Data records
******
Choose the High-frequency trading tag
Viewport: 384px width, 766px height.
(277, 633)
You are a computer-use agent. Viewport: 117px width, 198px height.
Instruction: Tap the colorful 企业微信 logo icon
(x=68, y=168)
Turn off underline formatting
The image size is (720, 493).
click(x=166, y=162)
******
» What you are asked to do:
Can you rewrite all the records above, swapping every "Viewport" for "Screen size" and leaving everything else unchanged?

» Solution to this exercise:
Choose the High-frequency trading tag
Screen size: 384px width, 766px height.
(277, 633)
You are a computer-use agent. Screen size: 117px width, 198px height.
Instruction: Tap the colorful 企业微信 logo icon
(x=68, y=168)
Turn off underline formatting
The image size is (720, 493).
click(x=166, y=162)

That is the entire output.